● What you have to do
Omit the images and return the remaining entries unchanged.

● Data for review

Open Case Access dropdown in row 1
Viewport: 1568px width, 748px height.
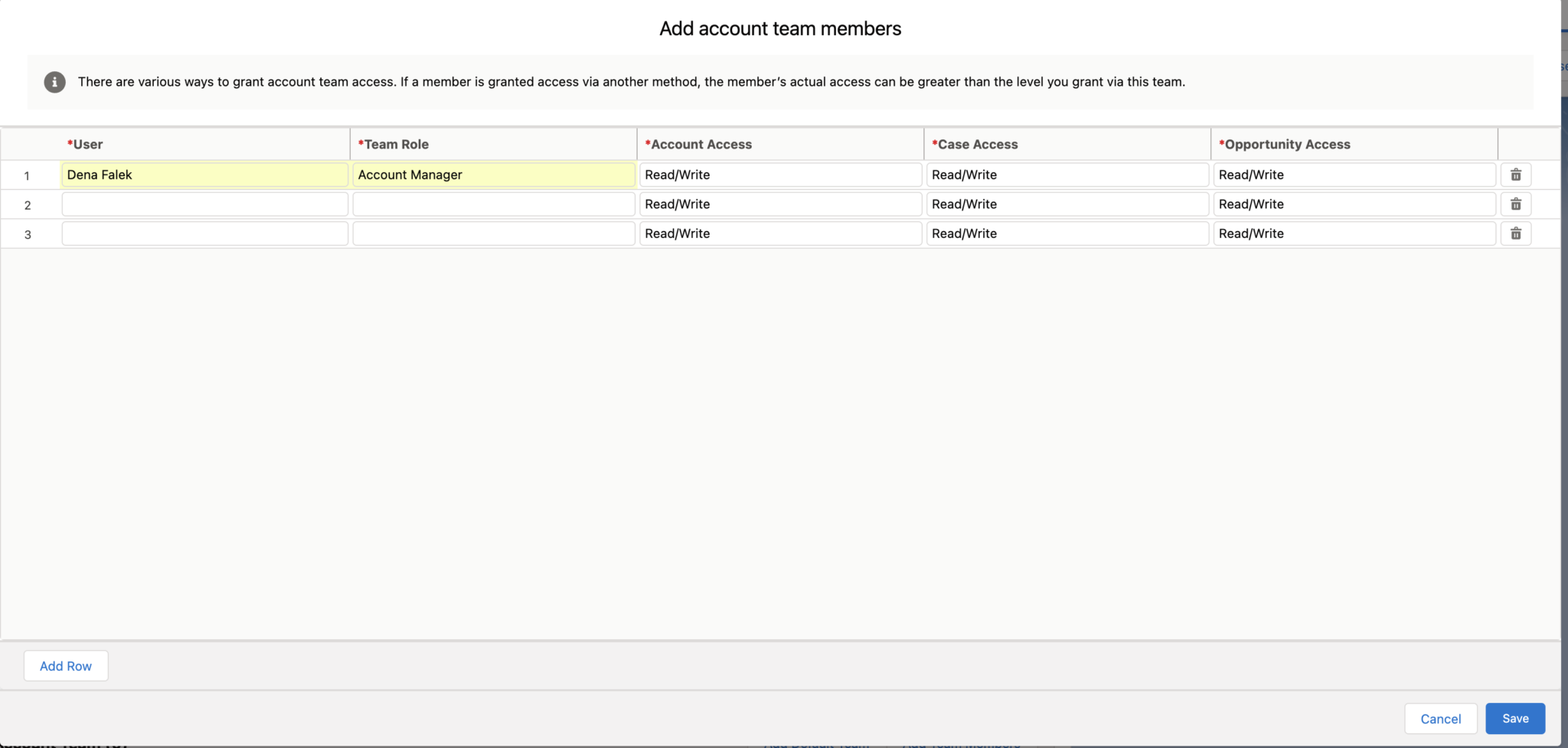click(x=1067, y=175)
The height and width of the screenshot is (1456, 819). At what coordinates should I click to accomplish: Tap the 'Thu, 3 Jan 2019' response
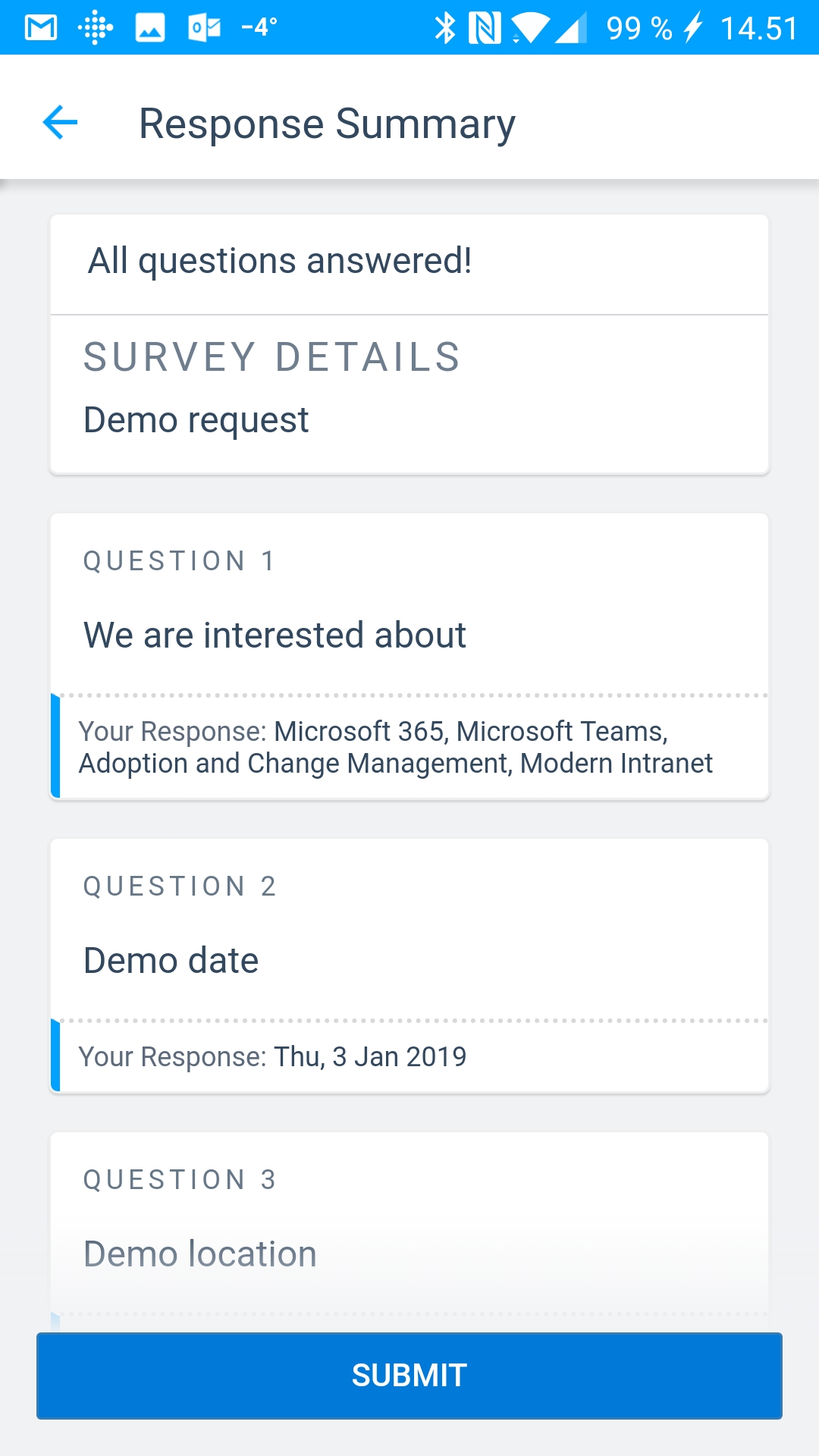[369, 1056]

● Response
Open Case Access dropdown in row 1
Viewport: 1568px width, 748px height.
click(x=1067, y=175)
The height and width of the screenshot is (1456, 819). At what coordinates should I click to accomplish: Tap the 'Thu, 3 Jan 2019' response
[369, 1056]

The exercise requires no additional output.